The nation’s four major wireless carriers are back at it in the wake of the inauguration, once again tackling a slew of network improvements this time to provide extra capacity for data hungry football fans at Super Bowl 51.
At last year’s Super Bowl, attendees gobbled up nearly 16 terabytes of data across the Verizon, AT&T, T-Mobile, and Sprint networks, with Verizon customers taking the crown for highest usage at 7 TB. But last week’s inauguration of Donald Trump produced an even higher data usage total, with AT&T, Verizon, and Sprint customers on the National Mall sucking up a whopping 18.4 TB of data.
So it’s no surprise carriers are beefing up their networks for the next big day, but how exactly are they doing it?
Verizon has been at work in Houston for some time, having started prep for Super Bowl 51 even before the close of last year’s game.
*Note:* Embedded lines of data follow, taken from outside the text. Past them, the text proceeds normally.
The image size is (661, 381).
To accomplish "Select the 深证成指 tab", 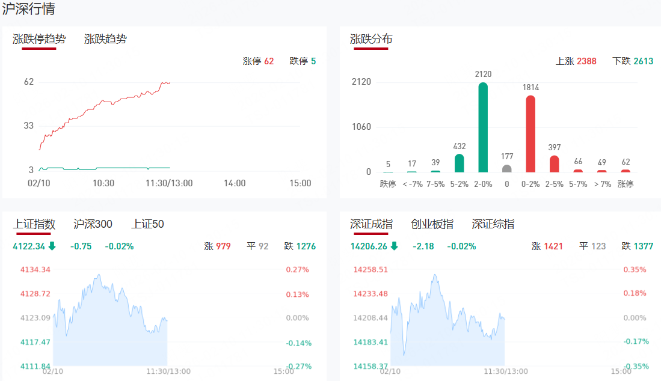I will coord(371,224).

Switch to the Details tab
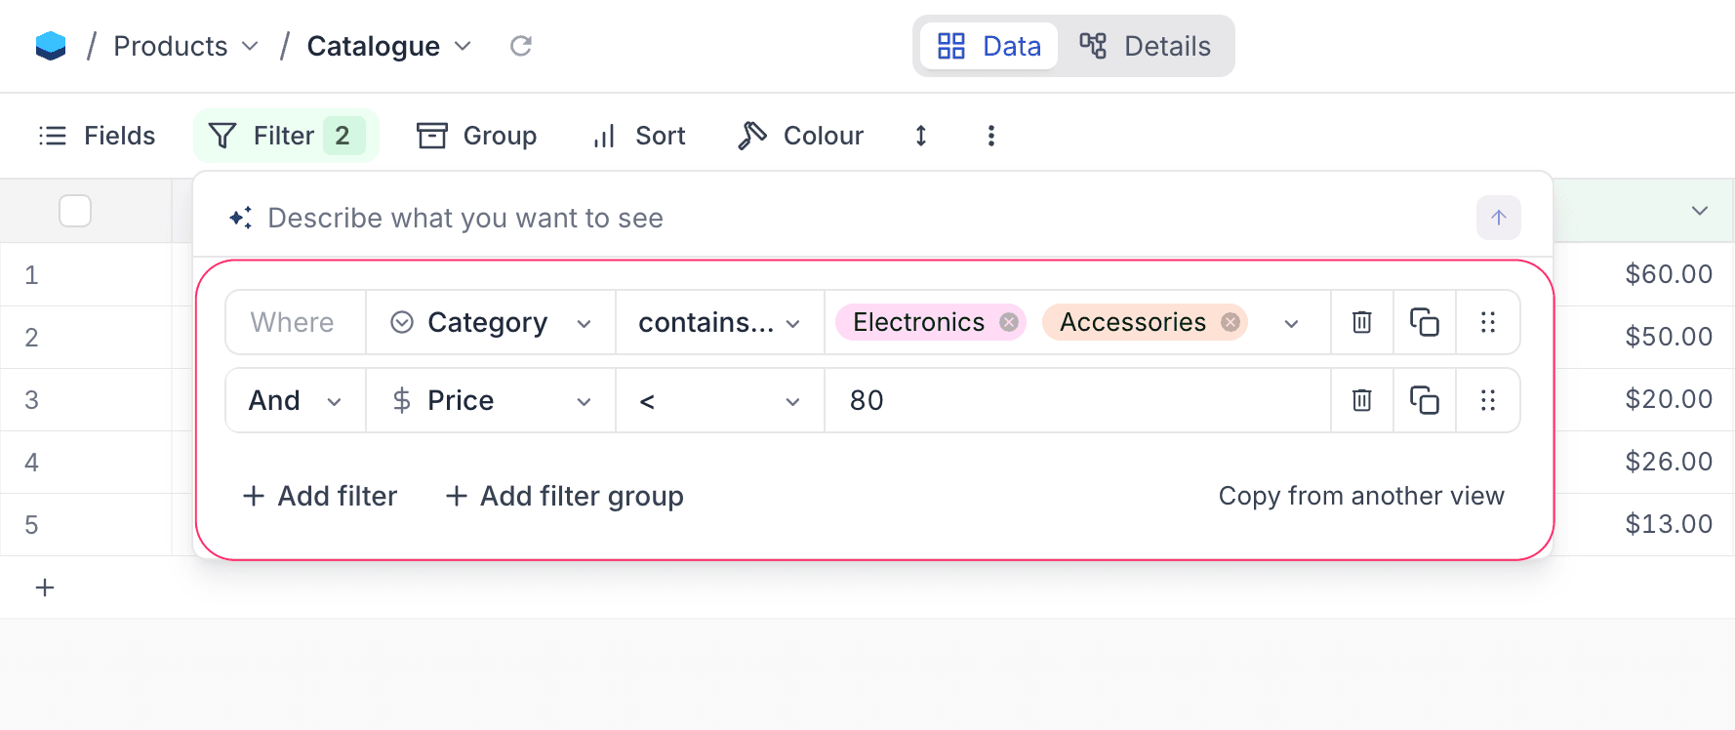[1146, 46]
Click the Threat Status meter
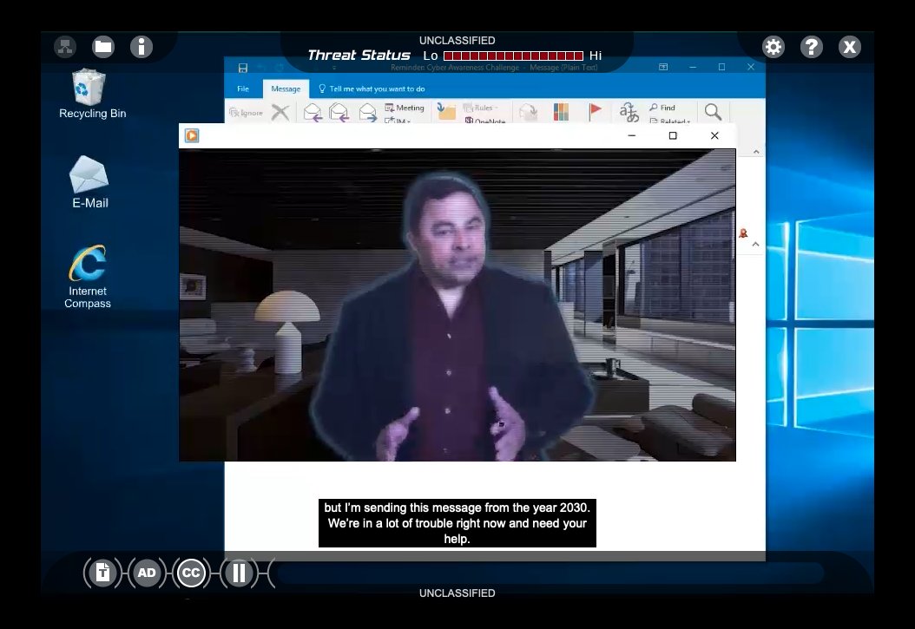 [513, 55]
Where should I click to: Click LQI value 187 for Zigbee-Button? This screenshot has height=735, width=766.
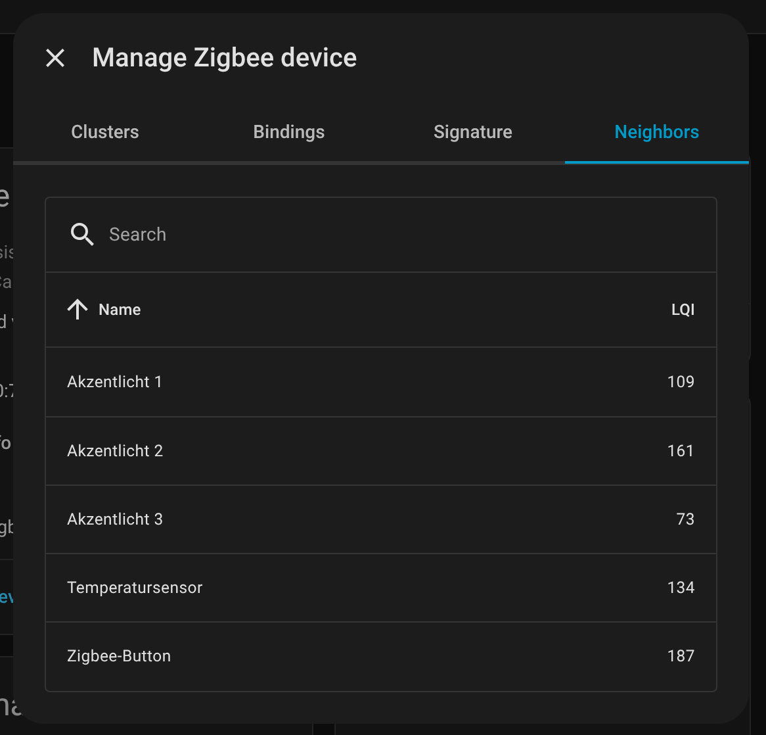click(681, 656)
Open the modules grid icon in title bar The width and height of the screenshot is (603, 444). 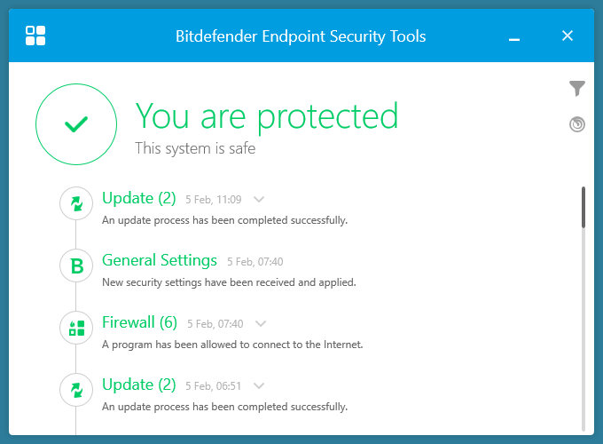tap(35, 36)
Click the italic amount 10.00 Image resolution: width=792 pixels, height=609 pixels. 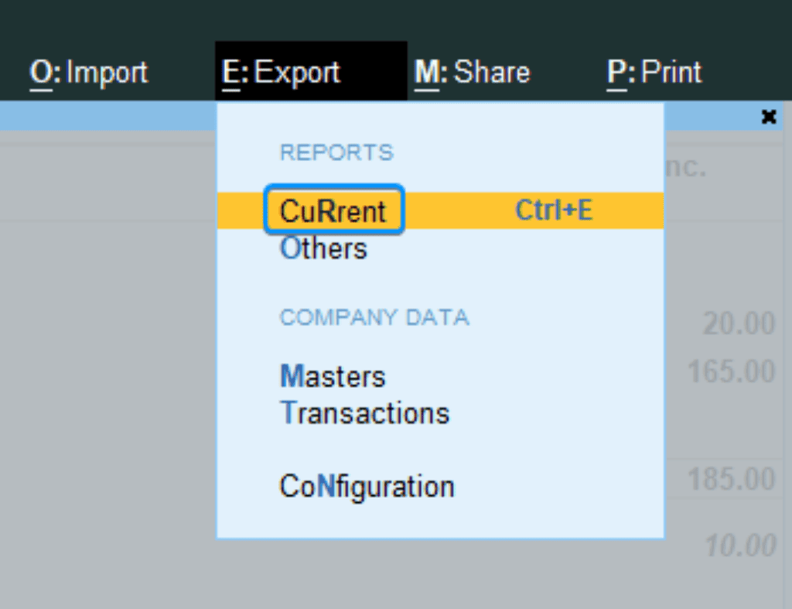[740, 546]
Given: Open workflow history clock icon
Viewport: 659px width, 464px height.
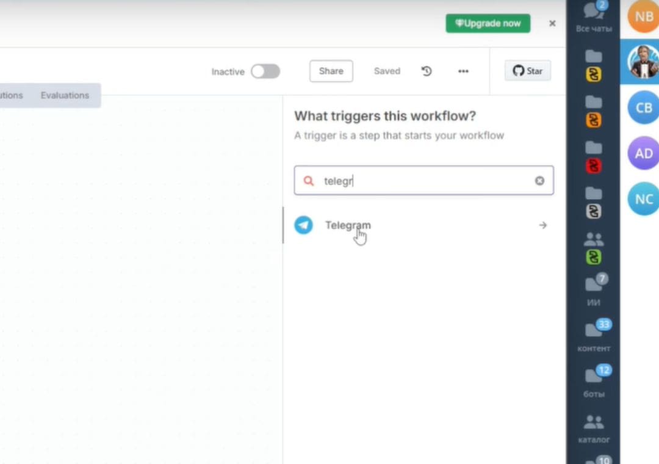Looking at the screenshot, I should coord(427,71).
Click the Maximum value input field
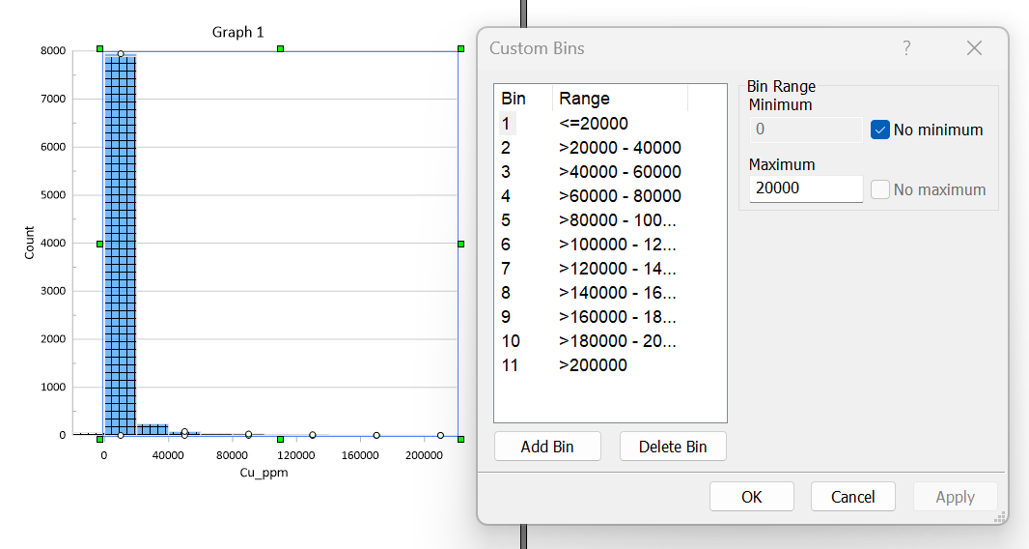Image resolution: width=1029 pixels, height=549 pixels. (x=805, y=188)
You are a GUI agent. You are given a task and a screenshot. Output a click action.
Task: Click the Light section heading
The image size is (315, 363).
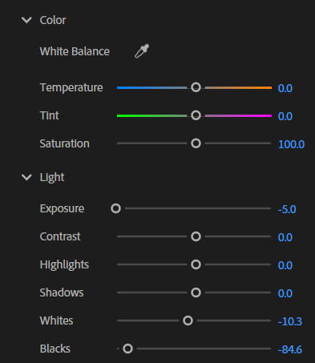(x=52, y=177)
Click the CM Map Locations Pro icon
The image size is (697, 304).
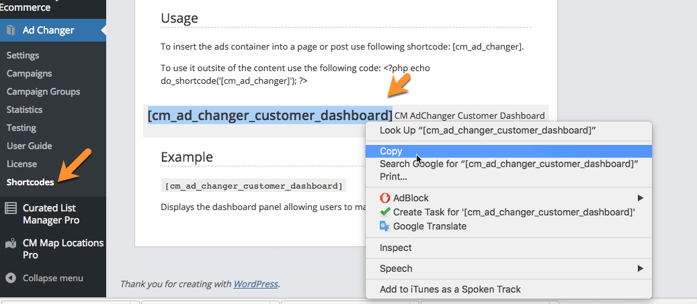[x=11, y=244]
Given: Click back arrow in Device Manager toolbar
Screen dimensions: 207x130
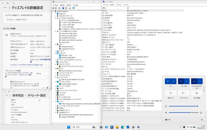Looking at the screenshot, I should (x=53, y=8).
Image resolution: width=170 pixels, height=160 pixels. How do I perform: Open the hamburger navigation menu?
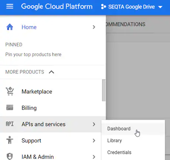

As of last February, Verizon said it had already invested more than $40 million to construct and activate a new Distributed Antenna System (DAS) at Houston’s NRG Stadium. The system consists of 783 antennas placed throughout the facility and is designed to increase capacity by four times over the previous system, the carrier said. Verizon said it deployed an Outdoor Distributed Antenna System (ODAS) in the parking and tailgating areas of the stadium to further boost capacity.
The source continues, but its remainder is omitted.